In Magic the Gathering there is a pile of cards that origin from the beginning of the game. Oldschool Cards are the cards printed between 1993-1994. One of those cards are Swords to Plowshares. The card removes a creature from the game, so to speak turning a creature from being dangerous to being not a threat anymore. Like smiths turning the swords into plows in peacetime. the old illustration on this card is so Iconic and burned into my mind that I had a hart time even imagining something else when I first got the assignment. But I started to form an image after the initial numbness of this responsibility. Andrew Vallas, my art art director was giving me an art description but also told me that he would love to see if I had different ideas, since he was very aware of how much I would love this card assignment.
My first thought was to go very literal. I made sketch showing a farmer plowing the earth of a battle field. We see bones of dead soldiers and smoke and war on the one side of the plow and the other side is turning into peaceful farmland. The plow is made from bent and used swords. It wasn’t quite right, and perhaps too literal and not very epic or special.

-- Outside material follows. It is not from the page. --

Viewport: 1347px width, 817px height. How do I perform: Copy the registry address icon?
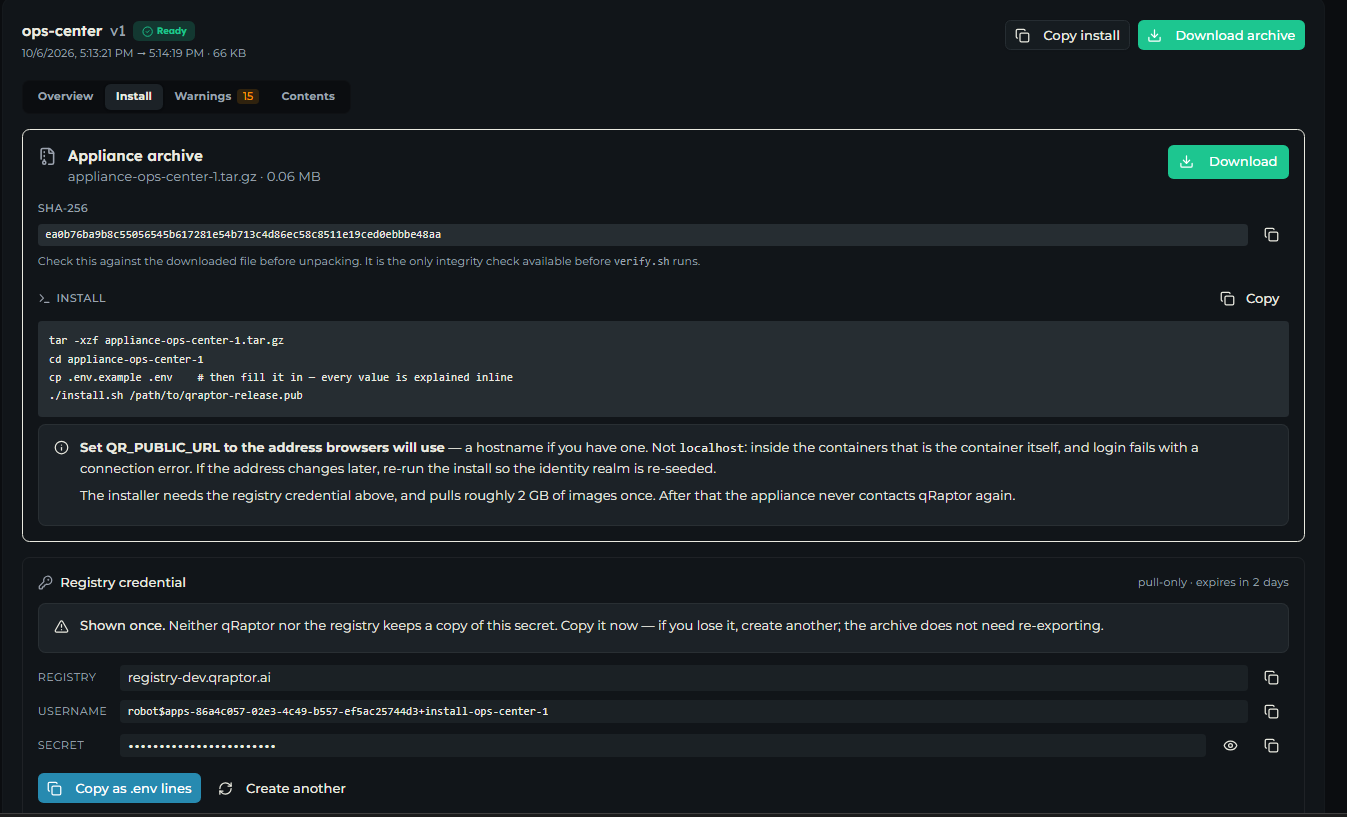click(1271, 678)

So I tried a more abstract idea. The original art description was asking for a sword slash splitting the image so that we have war on one side and peace on the other, but all my efforts at making it look right crashed. It just looked like a hand holding a sword and the focus was too much on the weapon. So my abstract idea was too zoom out and show an epic pose of a night holding the sword raised and thus creating a left side and a right side of the painting. I would then paint a super epic cloudscape with the clouds forming up soldiers and war on one side and a peaceful farmer sowing seeds on the other. I made a very very loose sketch and send it to Andrew to find out if he liked the idea? I was aware that this was something completely different than the original art description, but I thought it fit the card mechanic very well and luckily for me, he did too.
The difficult task was to avoid having the night become the central focus or the main figure. This was to be an abstract scene rather than a figure portrait. And the only way I could make sure if it was to make his features almost impossible too see and paint him in dark silhouette against a light background. No dabbled light or anything to show his expression or peak interest. So I focus in on an epic pose that would read clear in silhouette.
Next up was trying to make clouds that looked like figures but without too many details. And none of it could be really planed too carefully but would have to happen on the board while painting the layers. every time I did something too specific like holes for eyes or fingers or such I ended up painting them over. They looked like clay figures if they had too much details and lost the fluffiness.
What I think works best in this painting in the end is the clarity and how easy it is to read, mostly because of the value difference and the temperature difference of the sky color and the cloud color.